**Passage cité**
En 1957 lui a été substitué le terme de láojiào (劳教),
abréviation de láodòng jiàoyǎng
(劳动教养)
ou rééducation par le travail.
C’est le terme de
laogai qui a été institutionnalisé au niveau
international : en 2003, il est entré dans l’Oxford
English Dictionary, puis en 2004 dans le Duden en
Allemagne.
On a tendance à
considérer que le laojiao est désormais une
composante du laogai. Il s’agit en fait d’une
variation sur le même thème. La notion de « réforme »
reflète les origines soviétiques du système ; il
s’agissait, idéalement, de réformer l’individu pour en
faire un homme nouveau, dans la douleur. « Rééduquer »
- et rééduquer par le travail - est bien plus
chinois, renouant avec les racines confucéennes qui
continuent d’être à la base de l’organisation sociale
comme des principes du pouvoir chinois. Sous Mao,
cependant, tels qu’ils sont instaurés dès le début du
régime, les camps de travail sont tout à la fois mesure
de sécurité publique et impératif économique.
Ce ne sont pas les hommes qui ont été
réformés, mais bien plutôt le système, qui s’est
poursuivi au début des années 1980, en permettant
l’arrestation et la détention sans procès pendant trois
ans d’éléments jugés subversifs ou dangereux pour la
société. En 1988 encore, dans son Manuel de réforme
pénale, le ministère de la Justice a souligné le
double objectif du laogai : organiser les
criminels en main-d’œuvre à des fins productives, en
créant ainsi de la richesse pour la société. Il est
souligné que, dans un système de dictature par le
peuple, le laogai est un moyen d’exercer cette
dictature sur des éléments minoritaires hostiles au
socialisme afin de sauvegarder l’intégrité nationale. En
1991, un livre blanc a renouvelé et précisé ces
principes de « réforme » par le travail forcé
.
Chronologie
1950 : le modèle
soviétique à la mode chinoise
Même s’il s’en distingue, le
laogai a pour antécédent le goulag soviétique
a pris un soudain essor à partir des purges de Staline
dans les années 1930 (voir note complémentaire
ci-dessous). Or, en 1950, avant la mort de Staline, la
Chine et l’Union soviétique ont signé un traité de
défense mutuelle qui stipulait que le gouvernement
soviétique aiderait la Chine à créer les institutions
sociales fondamentales, y compris un système pénal.
Celui-ci porte donc la marque de ces origines, en
faisant du laogai un élément essentiel de la
consolidation du pouvoir maoïste grâce à l’isolation et
à la répression d’un grand nombre de prisonniers
politiques étiquetés « éléments hostiles »

**Travail à effectuer**
1: Recopiez à l'identique la partie de la liste ci-dessous qui s'ouvre sur la ligne contenant « Given: Select the » et se termine avec la fin de cette liste, les deux bornes comprises. Omettez les images dans votre réponse.
2: Reprenez le passage sur le laogai et prolongez-le à la suite de ses derniers mots.

**Liste fournie**

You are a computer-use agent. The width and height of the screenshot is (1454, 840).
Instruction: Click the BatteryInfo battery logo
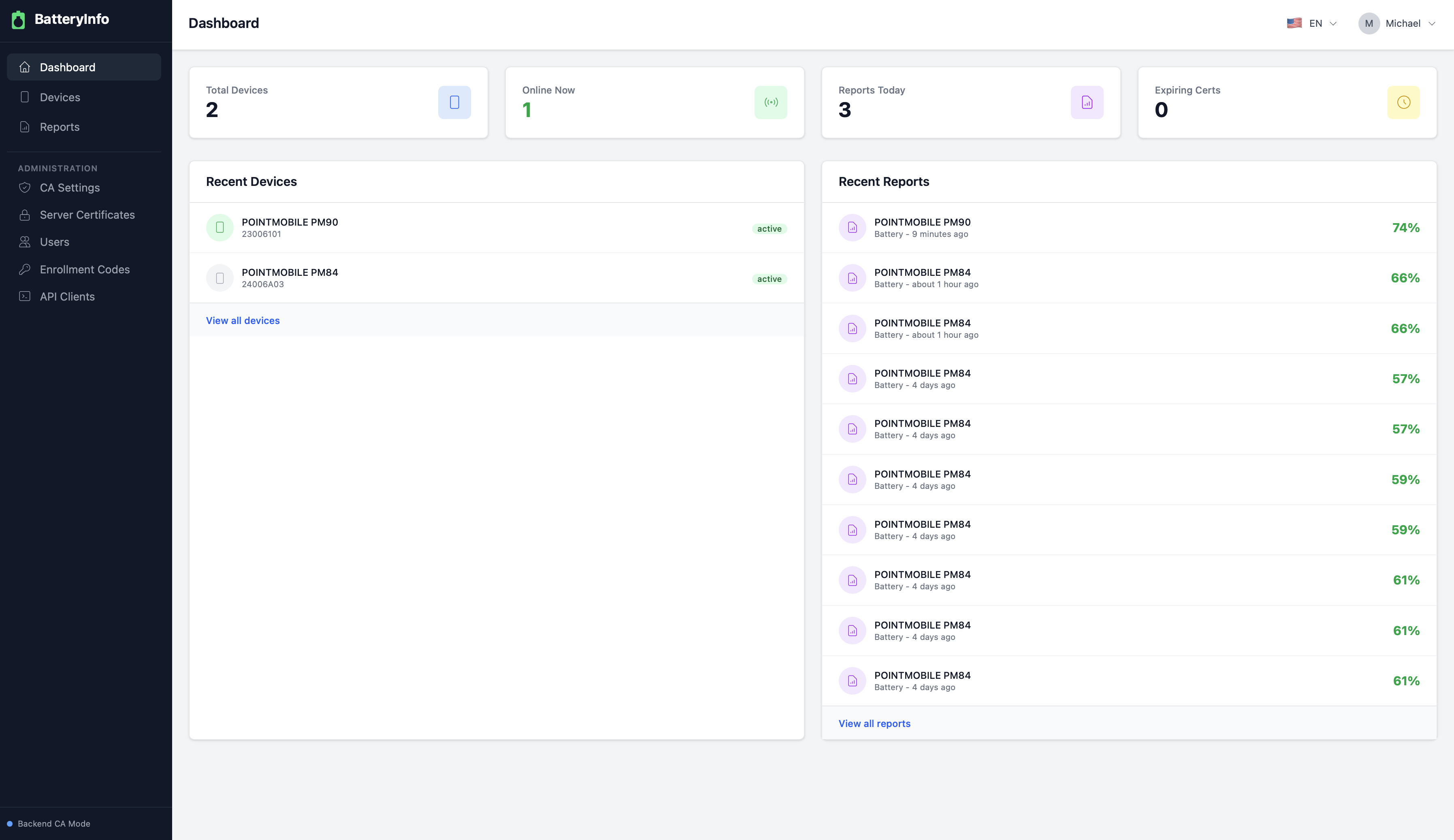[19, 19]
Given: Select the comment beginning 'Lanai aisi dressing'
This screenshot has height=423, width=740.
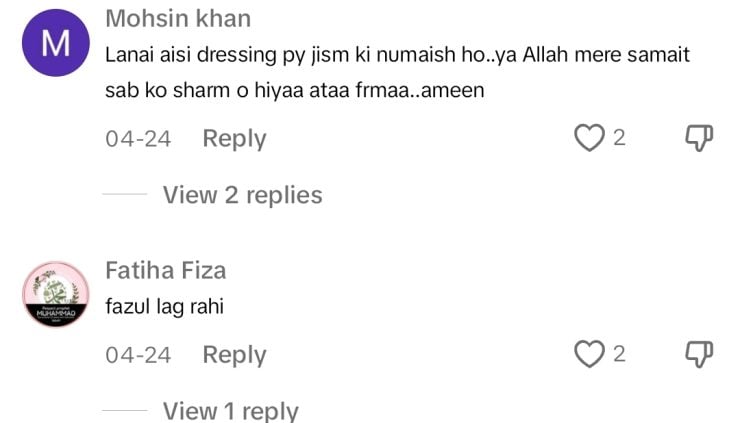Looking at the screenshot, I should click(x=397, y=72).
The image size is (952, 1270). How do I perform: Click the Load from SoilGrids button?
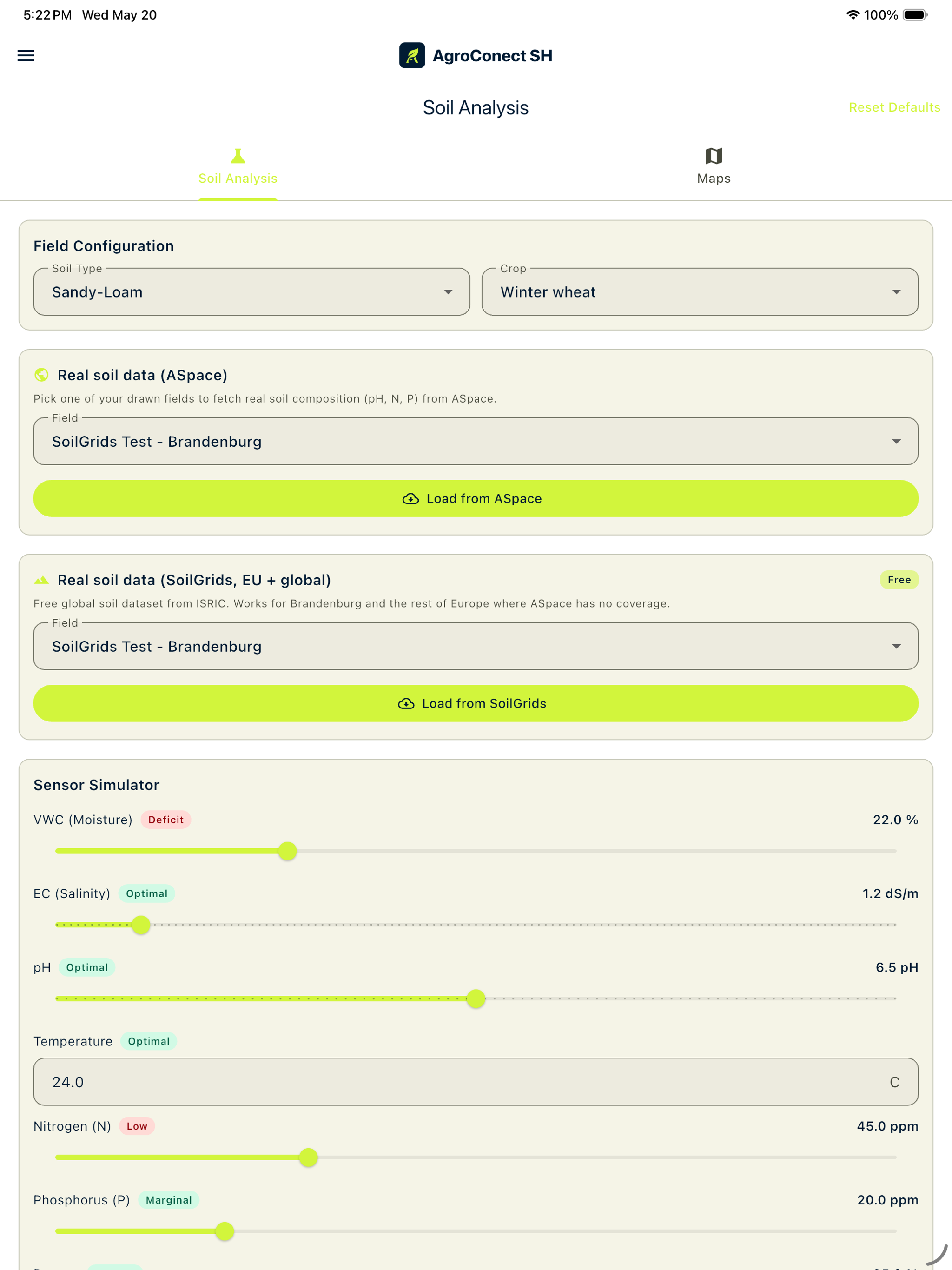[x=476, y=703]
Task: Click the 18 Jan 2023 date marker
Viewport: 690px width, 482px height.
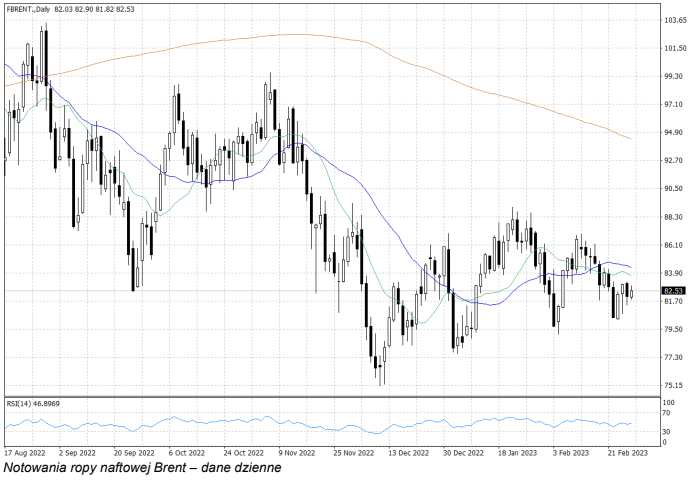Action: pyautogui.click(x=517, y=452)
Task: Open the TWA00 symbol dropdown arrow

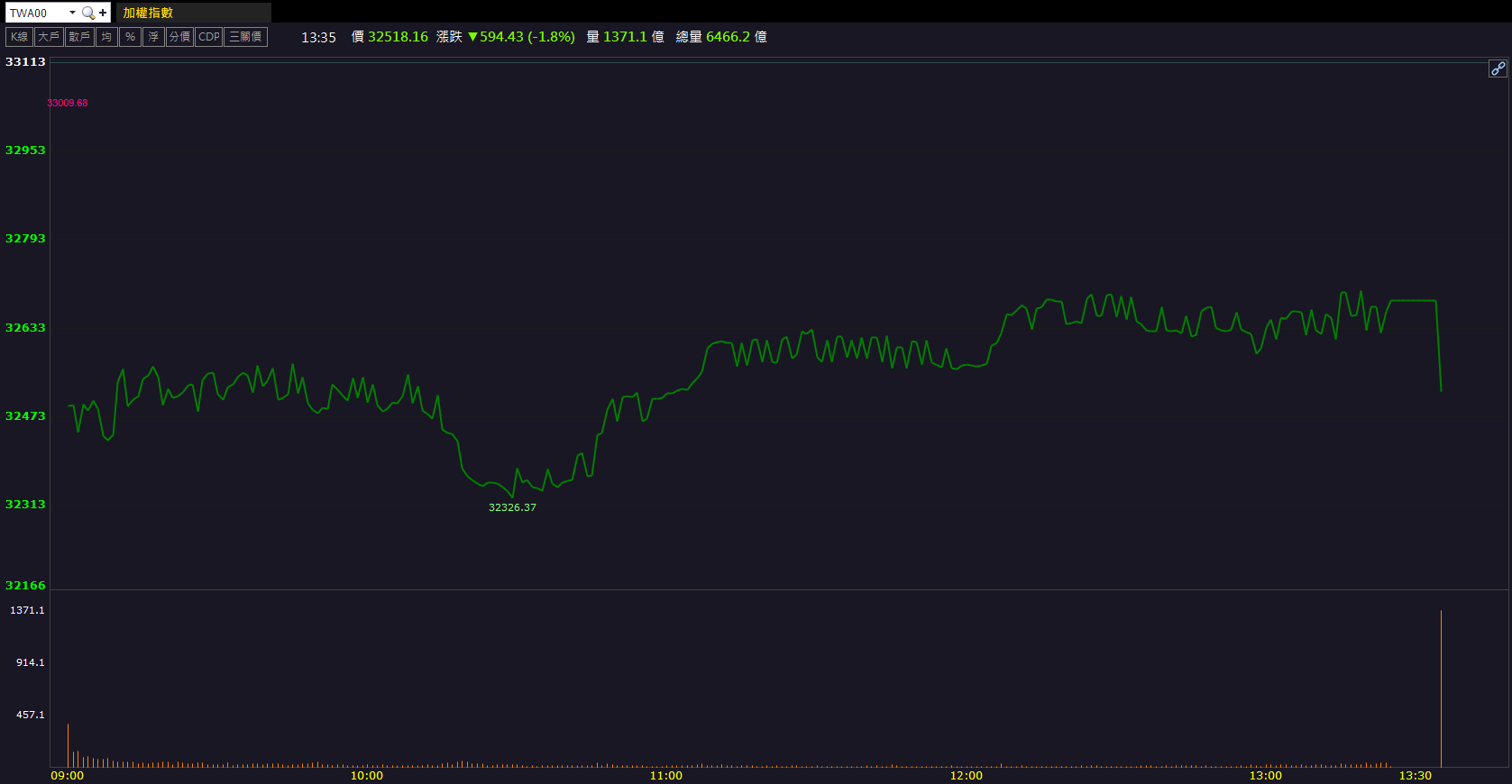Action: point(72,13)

**Résultats par consigne**
1:
Given: Select the comment beginning 'Lanai aisi dressing'
This screenshot has height=423, width=740.
Looking at the screenshot, I should click(x=397, y=72).
The image size is (952, 1270). How do I perform: Click the Load from SoilGrids button?
[x=476, y=703]
Task: Click the 18 Jan 2023 date marker
Viewport: 690px width, 482px height.
Action: pyautogui.click(x=517, y=452)
Task: Open the TWA00 symbol dropdown arrow

Action: point(72,13)

2:
.
Ces éléments hostiles
sont légion dès les premières campagnes politiques de la
Chine nouvelle et les purges qui en résultent : ce sont
d’une part tous ceux qui ont travaillé de près ou de
loin pour le régime nationaliste, ou plutôt sous le
régime nationaliste, sans même adhérer au Parti, et
d’autre part les « ennemis de classe » (阶级敌人),
c’est-à-dire les propriétaires terriens, paysans (plus
ou moins) riches et industriels fortunés stigmatisés
dans le cadre de la
Réforme agraire (土地改革)
– autant d’éléments qui seront catalogués comme
« contre-révolutionnaires historiques » (历史反革命)
et le resteront à vie, quand ils réussiront à survivre.
Comme Staline avant lui, Mao Zedong a
vite réalisé que cet afflux de prisonniers politiques
était une charge trop lourde en tant que population
carcérale, mais que ces prisonniers pouvaient devenir
une source de main-d’œuvre bienvenue pour réaliser à
moindres frais les immenses travaux prévus pour le
développement du pays. C’est l’objet de l’amendement à
la « Résolution de la 3ème Conférence sur la
Sécurité publique nationale » réunie du 10 au 16 mai
1951 qui avait pour objet principal la campagne de de
suppression des contre-révolutionnaires ; la résolution
adoptée le 15 mai était un document crucial concernant
l’organisation du laogai pour ceux qui n’étaient
pas exécutés tout de suite (les ordres étant d’exécuter
10 à 20 % de ceux condamnés à mort et d’envoyer les
autres en camp). Mao appelait à une « mobilisation de
masse » pour résoudre le problème des prisons et tirer
profit de cette occasion « en or » d’avoir une
main-d’œuvre corvéable à merci pour réaliser les grands
travaux projetés.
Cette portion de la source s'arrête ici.